▶ [PROBLEM STATEMENT]:
Rewrite the data below, replacing every "How do I perform" with "How can I do" and leaving everything else unchanged.
========================
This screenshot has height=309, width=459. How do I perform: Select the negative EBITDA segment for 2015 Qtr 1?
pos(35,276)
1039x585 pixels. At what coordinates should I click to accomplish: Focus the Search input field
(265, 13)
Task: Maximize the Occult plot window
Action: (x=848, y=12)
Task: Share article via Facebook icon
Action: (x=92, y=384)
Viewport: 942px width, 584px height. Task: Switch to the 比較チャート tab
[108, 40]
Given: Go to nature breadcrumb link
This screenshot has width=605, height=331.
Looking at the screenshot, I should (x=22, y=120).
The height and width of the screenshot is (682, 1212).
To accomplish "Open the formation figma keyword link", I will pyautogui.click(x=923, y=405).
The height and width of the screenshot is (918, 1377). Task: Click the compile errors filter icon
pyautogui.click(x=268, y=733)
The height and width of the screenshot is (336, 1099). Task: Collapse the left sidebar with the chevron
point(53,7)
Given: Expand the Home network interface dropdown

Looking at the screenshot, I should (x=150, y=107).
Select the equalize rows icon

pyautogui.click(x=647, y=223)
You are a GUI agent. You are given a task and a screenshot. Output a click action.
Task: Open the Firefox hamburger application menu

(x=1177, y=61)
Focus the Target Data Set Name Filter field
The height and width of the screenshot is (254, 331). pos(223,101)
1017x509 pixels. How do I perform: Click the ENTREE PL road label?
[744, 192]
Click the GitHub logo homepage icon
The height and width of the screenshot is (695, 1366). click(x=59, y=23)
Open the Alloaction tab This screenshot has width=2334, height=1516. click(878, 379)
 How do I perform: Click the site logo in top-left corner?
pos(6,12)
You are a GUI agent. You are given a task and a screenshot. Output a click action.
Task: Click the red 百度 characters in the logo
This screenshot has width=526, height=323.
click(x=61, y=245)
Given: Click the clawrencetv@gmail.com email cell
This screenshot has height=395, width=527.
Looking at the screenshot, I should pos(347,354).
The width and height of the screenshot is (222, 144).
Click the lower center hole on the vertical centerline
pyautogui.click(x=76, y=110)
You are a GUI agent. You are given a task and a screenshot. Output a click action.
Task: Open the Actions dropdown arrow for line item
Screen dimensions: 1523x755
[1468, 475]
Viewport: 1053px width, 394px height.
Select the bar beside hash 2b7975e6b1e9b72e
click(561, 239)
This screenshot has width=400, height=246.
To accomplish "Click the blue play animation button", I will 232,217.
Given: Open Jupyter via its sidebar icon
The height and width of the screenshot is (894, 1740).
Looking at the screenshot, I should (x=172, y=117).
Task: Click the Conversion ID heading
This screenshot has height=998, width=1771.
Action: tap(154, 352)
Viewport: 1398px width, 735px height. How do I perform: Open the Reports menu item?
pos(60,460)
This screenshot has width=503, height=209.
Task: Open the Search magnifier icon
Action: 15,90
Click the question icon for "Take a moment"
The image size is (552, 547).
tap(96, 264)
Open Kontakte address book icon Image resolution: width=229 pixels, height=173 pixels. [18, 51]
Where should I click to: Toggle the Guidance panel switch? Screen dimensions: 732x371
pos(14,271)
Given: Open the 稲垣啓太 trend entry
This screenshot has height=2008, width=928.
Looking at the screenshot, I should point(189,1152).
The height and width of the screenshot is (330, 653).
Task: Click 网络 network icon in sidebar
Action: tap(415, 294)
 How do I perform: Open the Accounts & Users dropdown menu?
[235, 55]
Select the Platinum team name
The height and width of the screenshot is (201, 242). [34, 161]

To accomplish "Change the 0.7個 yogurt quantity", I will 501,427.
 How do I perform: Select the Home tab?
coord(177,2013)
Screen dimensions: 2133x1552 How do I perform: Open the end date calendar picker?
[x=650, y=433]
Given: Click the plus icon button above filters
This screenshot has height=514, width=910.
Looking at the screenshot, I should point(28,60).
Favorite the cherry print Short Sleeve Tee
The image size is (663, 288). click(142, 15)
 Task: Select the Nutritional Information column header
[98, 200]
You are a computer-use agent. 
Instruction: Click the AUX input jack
========================
▶ [WRITTEN ANSWER]:
This screenshot has height=309, width=459. How can I do: Select the negative EBITDA segment for 2015 Qtr 1?
pos(35,276)
1039x585 pixels. At what coordinates should I click to accomplish: Focus the Search input field
(265, 13)
Task: Maximize the Occult plot window
Action: (x=848, y=12)
Task: Share article via Facebook icon
Action: (x=92, y=384)
Viewport: 942px width, 584px height. Task: Switch to the 比較チャート tab
[108, 40]
Given: Go to nature breadcrumb link
This screenshot has width=605, height=331.
Looking at the screenshot, I should (x=22, y=120).
The height and width of the screenshot is (682, 1212).
To accomplish "Open the formation figma keyword link", I will pyautogui.click(x=923, y=405).
The height and width of the screenshot is (918, 1377). Task: Click the compile errors filter icon
pyautogui.click(x=268, y=733)
The height and width of the screenshot is (336, 1099). Task: Collapse the left sidebar with the chevron
point(53,7)
Given: Expand the Home network interface dropdown

Looking at the screenshot, I should (x=150, y=107).
Select the equalize rows icon

pyautogui.click(x=647, y=223)
You are a GUI agent. You are given a task and a screenshot. Output a click action.
Task: Open the Firefox hamburger application menu

(x=1177, y=61)
Focus the Target Data Set Name Filter field
The height and width of the screenshot is (254, 331). pos(223,101)
1017x509 pixels. How can I do: Click the ENTREE PL road label?
[744, 192]
Click the GitHub logo homepage icon
The height and width of the screenshot is (695, 1366). click(x=59, y=23)
Open the Alloaction tab This screenshot has width=2334, height=1516. click(878, 379)
 How can I do: Click the site logo in top-left corner?
pos(6,12)
You are a GUI agent. You are given a task and a screenshot. Output a click action.
Task: Click the red 百度 characters in the logo
This screenshot has width=526, height=323.
click(x=61, y=245)
Given: Click the clawrencetv@gmail.com email cell
This screenshot has height=395, width=527.
Looking at the screenshot, I should pos(347,354).
The width and height of the screenshot is (222, 144).
Click the lower center hole on the vertical centerline
pyautogui.click(x=76, y=110)
You are a GUI agent. You are given a task and a screenshot. Output a click action.
Task: Open the Actions dropdown arrow for line item
Screen dimensions: 1523x755
[1468, 475]
Viewport: 1053px width, 394px height.
Select the bar beside hash 2b7975e6b1e9b72e
click(561, 239)
This screenshot has width=400, height=246.
To accomplish "Click the blue play animation button", I will 232,217.
Given: Open Jupyter via its sidebar icon
The height and width of the screenshot is (894, 1740).
Looking at the screenshot, I should (x=172, y=117).
Task: Click the Conversion ID heading
This screenshot has height=998, width=1771.
Action: tap(154, 352)
Viewport: 1398px width, 735px height. How can I do: Open the Reports menu item?
pos(60,460)
This screenshot has width=503, height=209.
Task: Open the Search magnifier icon
Action: 15,90
Click the question icon for "Take a moment"
The image size is (552, 547).
tap(96, 264)
Open Kontakte address book icon Image resolution: width=229 pixels, height=173 pixels. [18, 51]
Where should I click to: Toggle the Guidance panel switch? Screen dimensions: 732x371
pos(14,271)
Given: Open the 稲垣啓太 trend entry
This screenshot has height=2008, width=928.
Looking at the screenshot, I should point(189,1152).
The height and width of the screenshot is (330, 653).
Task: Click 网络 network icon in sidebar
Action: tap(415, 294)
 How can I do: Open the Accounts & Users dropdown menu?
[235, 55]
Select the Platinum team name
The height and width of the screenshot is (201, 242). [34, 161]

To accomplish "Change the 0.7個 yogurt quantity", I will 501,427.
 How can I do: Select the Home tab?
coord(177,2013)
Screen dimensions: 2133x1552 How can I do: Open the end date calendar picker?
[x=650, y=433]
Given: Click the plus icon button above filters
This screenshot has height=514, width=910.
Looking at the screenshot, I should point(28,60).
Favorite the cherry print Short Sleeve Tee
The image size is (663, 288). click(142, 15)
 Task: Select the Nutritional Information column header
[98, 200]
You are a computer-use agent. 
Instruction: Click the AUX input jack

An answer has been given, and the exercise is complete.